Is a Stock Market Crash Really Possible?
That’s the question on everyone’s mind: If the economy is shrinking, could the stock market crash soon?
Let’s look at what might trigger a downturn:
First, new tariffs announced by Donald Trump on April 2 have raised fresh concerns. Dubbed “Liberation Day,” his plan introduces global and reciprocal tariffs that could lead to higher prices for American consumers and retaliatory tariffs from other countries.
This isn’t just speculation. A study by New York Fed economists found that public companies directly affected by Trump’s tariffs between 2018 and 2019 underperformed their peers. They also reported declines in profit, sales, employment, and productivity between 2019 and 2021.
Another concern is that the market might simply be overvalued.
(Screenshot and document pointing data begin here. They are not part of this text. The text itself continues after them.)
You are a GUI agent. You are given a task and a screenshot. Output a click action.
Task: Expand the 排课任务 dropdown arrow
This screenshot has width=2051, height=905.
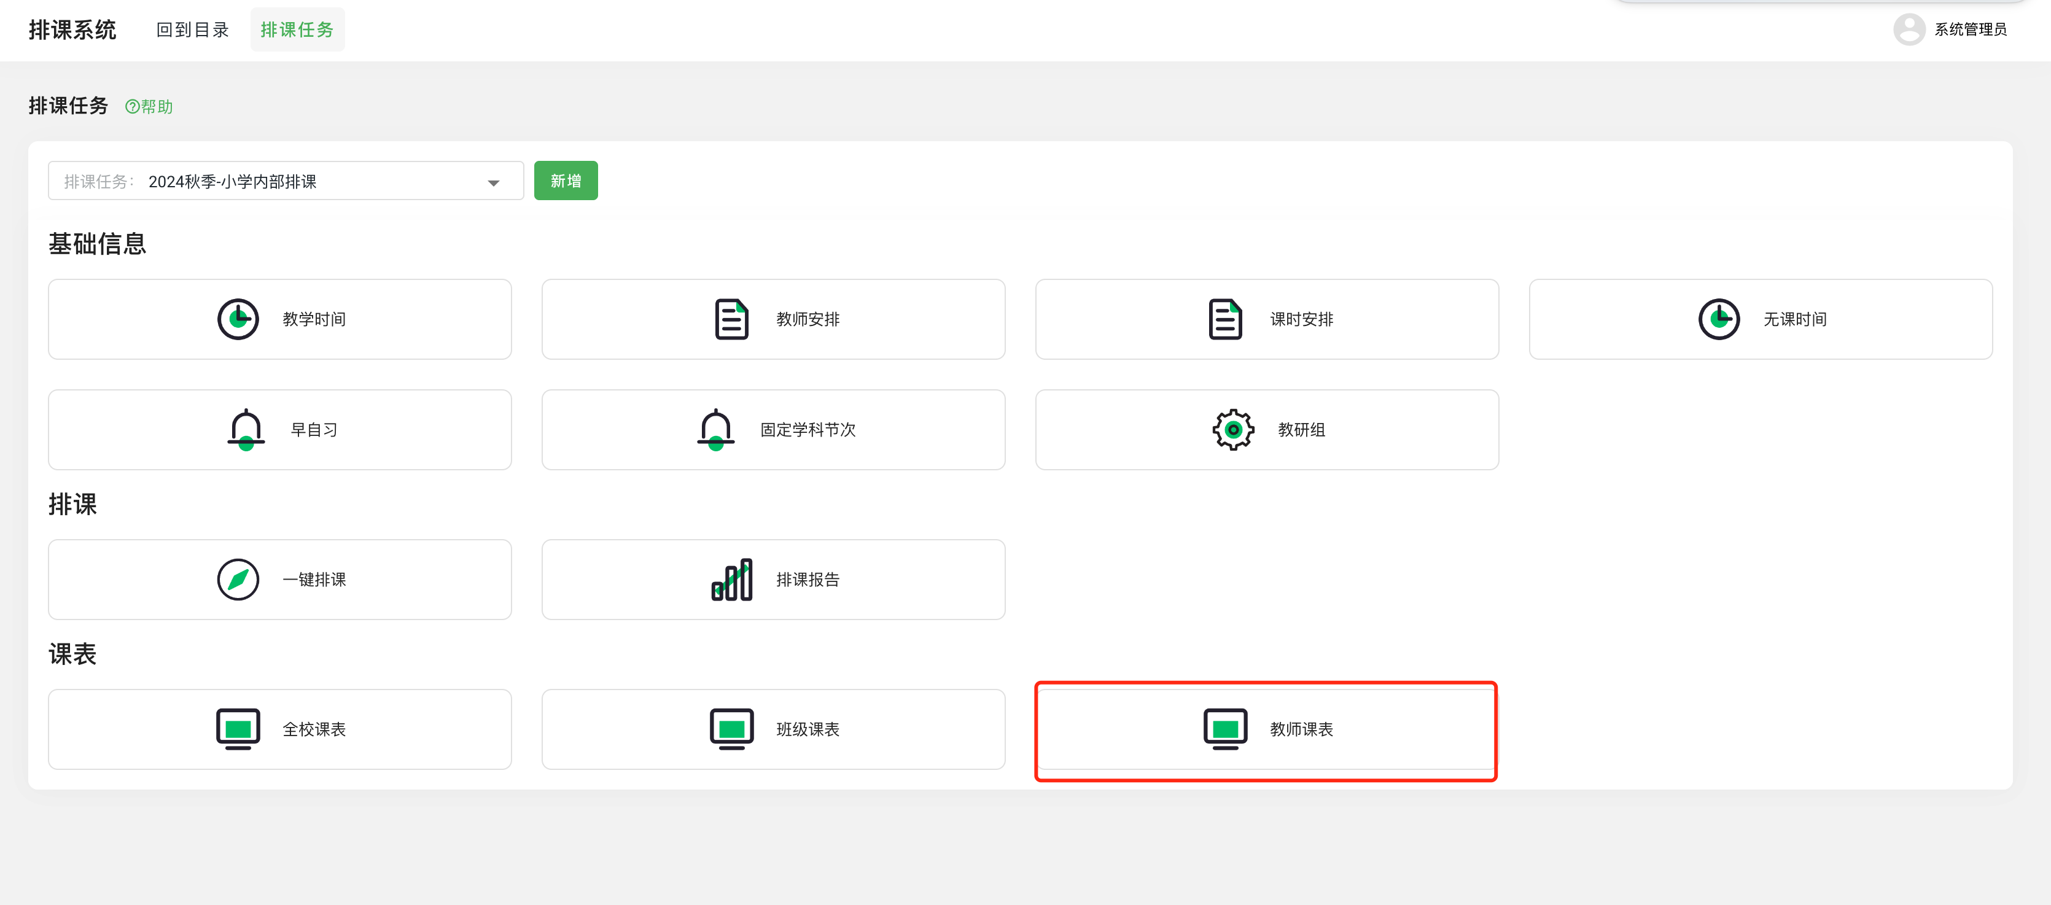(494, 183)
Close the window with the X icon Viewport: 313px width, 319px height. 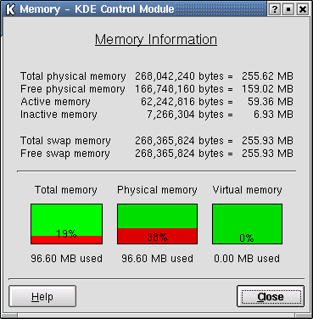point(302,9)
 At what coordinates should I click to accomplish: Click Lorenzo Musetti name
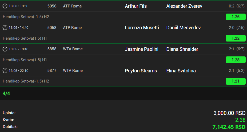tap(142, 28)
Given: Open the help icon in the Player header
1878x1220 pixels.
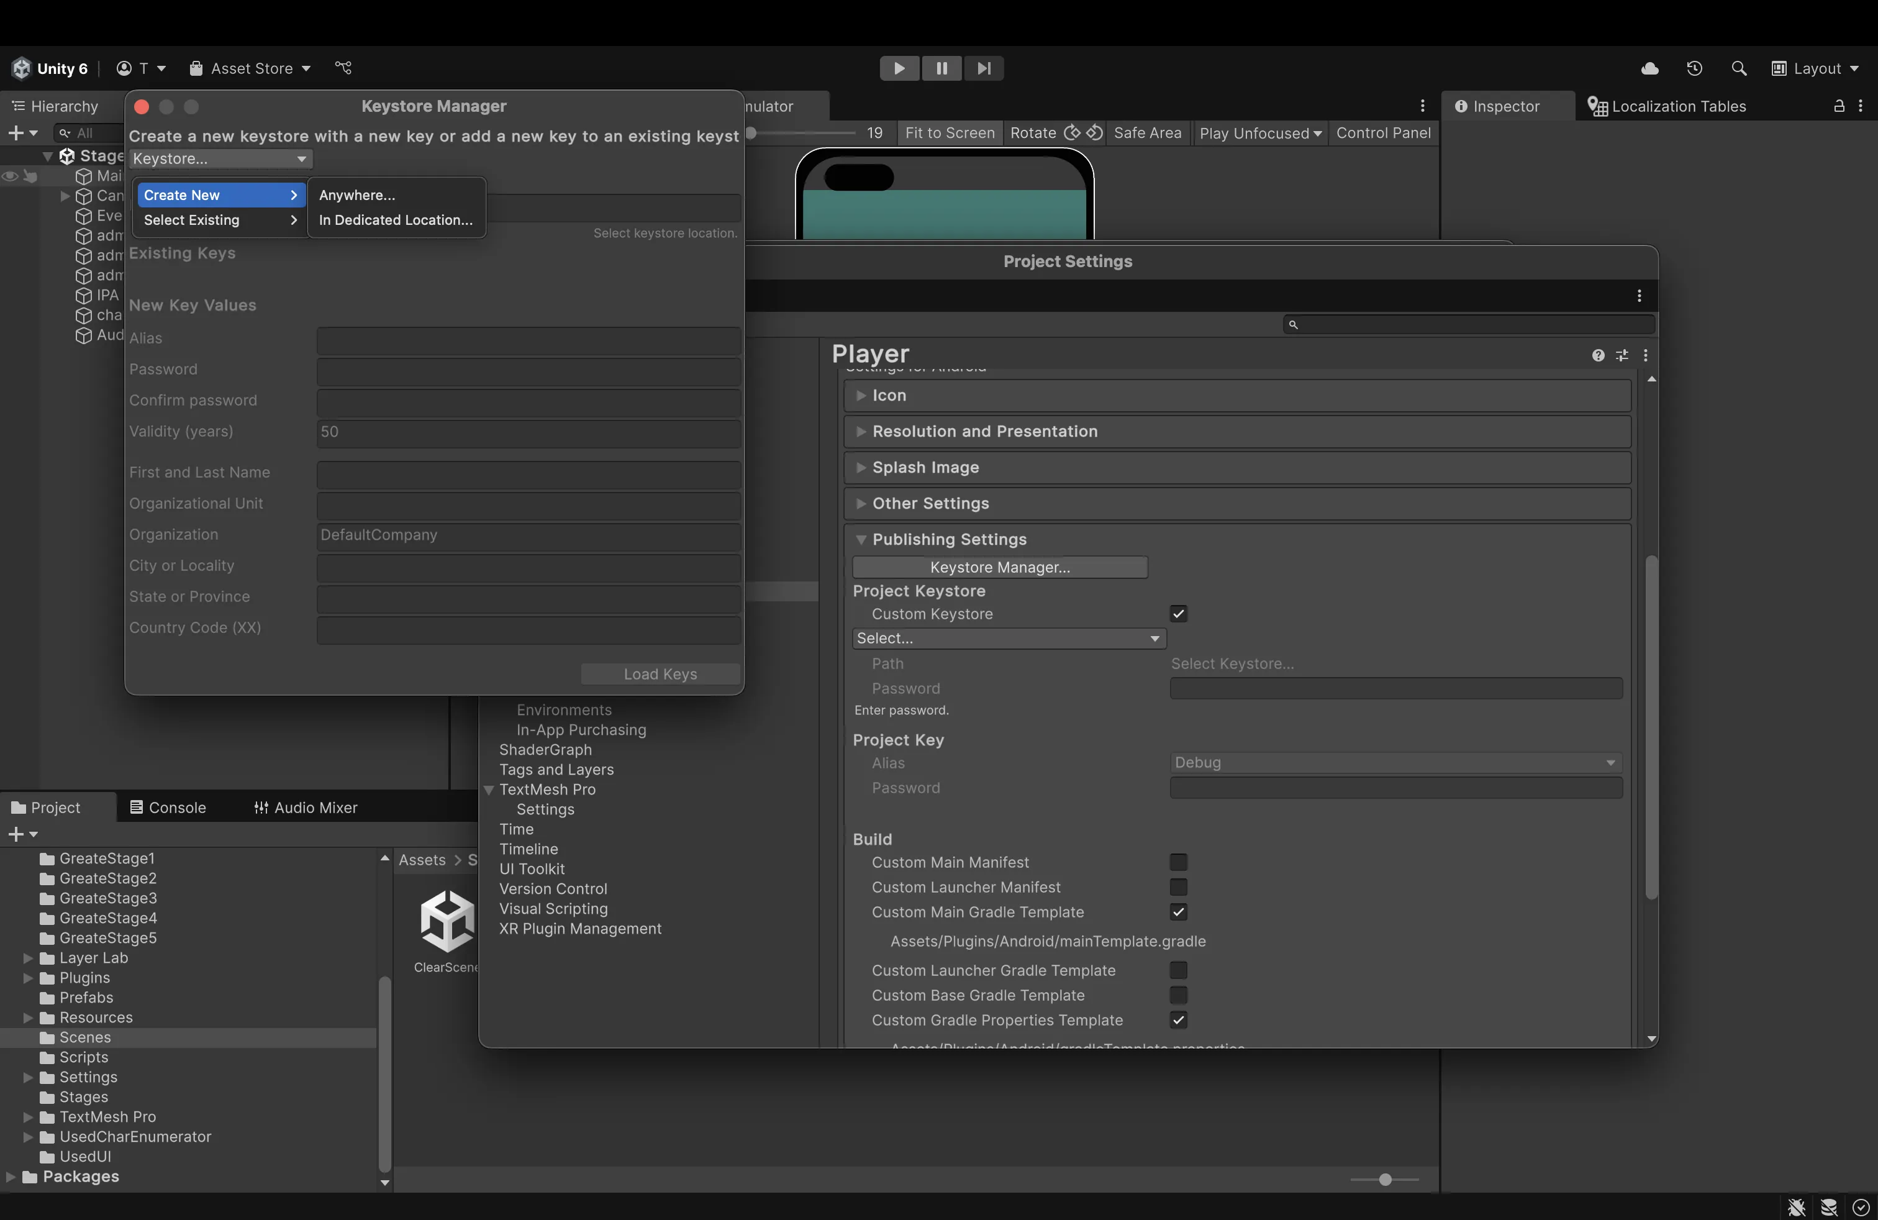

Is the Stock Market Too Expensive Right Now?
Here’s something you might not know: the Shiller P/E ratio—a measure that looks at stock valuations over the past 10 years—is currently at one of its highest levels in more than a century.
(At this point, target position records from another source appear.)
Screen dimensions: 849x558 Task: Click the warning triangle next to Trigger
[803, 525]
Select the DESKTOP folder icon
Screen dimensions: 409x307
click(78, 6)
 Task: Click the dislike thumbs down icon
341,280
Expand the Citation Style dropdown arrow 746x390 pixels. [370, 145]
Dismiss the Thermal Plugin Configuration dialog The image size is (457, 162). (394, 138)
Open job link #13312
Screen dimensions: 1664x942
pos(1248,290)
In December, it reached 38.89, higher than any point in this bull market. Historically, it’s only been higher twice: right before the dot-com bubble burst in 2000, and briefly at the start of 2022.
Since 1871, the Shiller P/E has crossed 30 just six times, including now. In every past case, the stock market eventually fell by 20% or more.
Does this mean a crash is guaranteed? No. But it does suggest the market might be priced for perfection—and vulnerable to bad news.
Should You Be Worried—or Ready?
If you’re feeling anxious, you’re not alone. Market downturns can be stressful, especially if you’re new to investing. But here’s a perspective that might help you stay calm.
Every 20-year period since 1900 has delivered positive total returns for S&P 500 investors—even through wars, recessions, and crises.
That’s 106 separate 20-year periods. All of them ended in gains. Some were modest (around 5% annually), but many delivered strong returns between 9% and 17% per year.
So, what’s the key takeaway?
If the economy slows and stocks pull back, it might not be a reason to panic—it could be a chance to invest at a discount.
History shows that bear markets and even full crashes don’t last forever. Investors who stay consistent, avoid emotional decisions, and focus on long-term goals tend to come out ahead.
So instead of asking, “Is this the end?” maybe ask, “Am I prepared to make the most of the next opportunity?”